[Date Prev][Date Next][Thread Prev][Thread Next][Date Index][Thread Index]
Re: [idn] Some comments
- To: idn@ops.ietf.org
- Subject: Re: [idn] Some comments
- From: Patrik Fältström <paf@cisco.com>
- Date: Sat, 13 Jan 2001 23:19:58 +0100
- Delivery-date: Sat, 13 Jan 2001 14:21:03 -0800
- Envelope-to: idn-data@psg.com
At 21.37 +0000 01-01-13, D. J. Bernstein wrote:
>What's your position, Patrik? Do you want to look around in a future
>UTF-8 world and see that the Internet is using some clumsy ACE? Do you
>think that Sendmail will never have to be fixed? Do you object to the
>IDN WG warning implementors that programs should be 8-bit-clean?
My position is that:
- A solution to the IDN problem have to be solved _now_,
and we don't have time to update all protocols to use
anything else than US-ASCII before that point in time
- This means that the immediate solution must be ACE
based
In the longer term if course a more efficient encoding of Unicode can
be used, but that is much further ahead.
I would say that the warning message should not be to be 8-bit-clean,
but that protocols (and therefore applications) should be prepared
that not only the version of Unicode will change, but also the
prefered encoding mechanism. I don't want 8-bit clean protocols, and
UTF-8. I want protocols which can handle UCS-2, UCS-4 or UTF-16 (or
whatever non-encoded version of Unicode). Why have an encoding at all
if we are taking the step of changing the protocols?

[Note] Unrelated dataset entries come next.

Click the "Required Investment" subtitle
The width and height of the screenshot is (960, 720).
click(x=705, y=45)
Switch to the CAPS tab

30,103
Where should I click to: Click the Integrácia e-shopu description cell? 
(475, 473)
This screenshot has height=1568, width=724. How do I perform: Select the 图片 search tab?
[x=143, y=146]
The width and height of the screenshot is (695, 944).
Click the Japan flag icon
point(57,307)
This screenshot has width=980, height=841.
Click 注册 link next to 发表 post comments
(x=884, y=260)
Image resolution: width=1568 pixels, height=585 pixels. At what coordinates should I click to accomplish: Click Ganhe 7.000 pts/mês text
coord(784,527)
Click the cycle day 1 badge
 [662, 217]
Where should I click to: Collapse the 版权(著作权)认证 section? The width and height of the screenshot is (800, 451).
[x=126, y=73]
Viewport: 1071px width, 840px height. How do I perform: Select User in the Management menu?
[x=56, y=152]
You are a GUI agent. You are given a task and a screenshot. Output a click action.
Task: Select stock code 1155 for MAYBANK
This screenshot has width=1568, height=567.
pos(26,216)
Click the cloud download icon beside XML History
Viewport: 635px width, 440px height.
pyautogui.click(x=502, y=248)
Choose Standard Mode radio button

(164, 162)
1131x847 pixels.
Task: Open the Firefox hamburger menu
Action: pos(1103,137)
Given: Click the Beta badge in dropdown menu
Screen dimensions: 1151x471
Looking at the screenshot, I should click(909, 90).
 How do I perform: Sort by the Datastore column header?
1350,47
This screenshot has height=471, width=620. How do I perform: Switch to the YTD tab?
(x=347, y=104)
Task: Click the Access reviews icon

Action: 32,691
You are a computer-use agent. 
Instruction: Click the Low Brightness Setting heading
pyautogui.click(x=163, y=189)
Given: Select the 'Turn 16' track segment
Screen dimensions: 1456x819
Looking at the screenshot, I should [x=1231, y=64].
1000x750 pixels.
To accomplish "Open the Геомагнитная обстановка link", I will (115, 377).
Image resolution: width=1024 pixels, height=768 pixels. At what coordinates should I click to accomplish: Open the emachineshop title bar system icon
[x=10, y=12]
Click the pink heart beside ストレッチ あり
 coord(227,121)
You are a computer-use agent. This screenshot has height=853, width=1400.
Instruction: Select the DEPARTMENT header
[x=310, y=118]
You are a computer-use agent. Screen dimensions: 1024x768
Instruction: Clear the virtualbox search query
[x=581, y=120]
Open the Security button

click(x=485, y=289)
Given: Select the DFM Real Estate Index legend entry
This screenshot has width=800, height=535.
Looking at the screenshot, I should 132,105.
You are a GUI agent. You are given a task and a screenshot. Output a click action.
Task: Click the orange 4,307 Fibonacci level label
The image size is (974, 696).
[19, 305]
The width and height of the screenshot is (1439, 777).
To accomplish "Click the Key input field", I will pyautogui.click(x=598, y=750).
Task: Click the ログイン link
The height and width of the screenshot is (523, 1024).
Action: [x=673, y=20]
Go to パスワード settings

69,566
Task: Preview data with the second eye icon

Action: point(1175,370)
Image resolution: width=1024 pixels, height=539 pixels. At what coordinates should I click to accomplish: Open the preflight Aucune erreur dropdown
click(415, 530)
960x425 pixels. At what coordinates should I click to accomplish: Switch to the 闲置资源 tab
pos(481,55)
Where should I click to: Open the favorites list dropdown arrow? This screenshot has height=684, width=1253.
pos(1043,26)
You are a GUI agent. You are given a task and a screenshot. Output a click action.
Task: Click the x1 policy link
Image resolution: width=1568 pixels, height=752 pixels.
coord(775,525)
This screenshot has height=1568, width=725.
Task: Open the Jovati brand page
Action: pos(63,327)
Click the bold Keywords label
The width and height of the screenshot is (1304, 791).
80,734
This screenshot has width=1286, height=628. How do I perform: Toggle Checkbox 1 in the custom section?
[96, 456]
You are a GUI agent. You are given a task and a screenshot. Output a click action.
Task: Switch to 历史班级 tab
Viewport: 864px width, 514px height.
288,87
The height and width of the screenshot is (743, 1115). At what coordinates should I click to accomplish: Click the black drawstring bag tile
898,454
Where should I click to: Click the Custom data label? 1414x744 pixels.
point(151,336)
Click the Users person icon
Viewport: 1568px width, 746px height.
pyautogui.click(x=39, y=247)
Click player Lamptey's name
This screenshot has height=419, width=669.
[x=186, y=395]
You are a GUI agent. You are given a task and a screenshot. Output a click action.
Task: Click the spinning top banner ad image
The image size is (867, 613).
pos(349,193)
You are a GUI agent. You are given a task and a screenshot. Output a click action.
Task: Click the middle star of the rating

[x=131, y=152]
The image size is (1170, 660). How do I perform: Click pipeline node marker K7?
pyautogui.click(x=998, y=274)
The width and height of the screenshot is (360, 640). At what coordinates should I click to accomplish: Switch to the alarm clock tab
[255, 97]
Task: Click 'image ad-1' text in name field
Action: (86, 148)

What I don't like in your arguments is the focus on "applications"
instead of looking at what is specified in the protocols.
> > Non-decoded data is not as problematic, because then information has
>> not been lost during encoding and transport.
>
>That's what Keith said for years about Quoted-Printable. He ignored the
>screams of the users who, in fact, DID NOT HAVE THE INFORMATION.
I don't understand what you say. Note that I had several different
problems, and that the problem "non-decoded-data" was when the
recipient did get all the information in the form of a charset
argument to the text/plain content type, while the other problems
where when you didn't have this information.
My point was that when we have non-encoded data, the recipient could
by changing the application see all the information without any loss,
but he could not if there were some loss somewhere (8th bit removed
or charset argument missing to 8bit clean data).
What you seem to talk about was how bad it was when the user had an
application which could not decode the quoted-printable given the
encoding was correct and charset parameter was correct?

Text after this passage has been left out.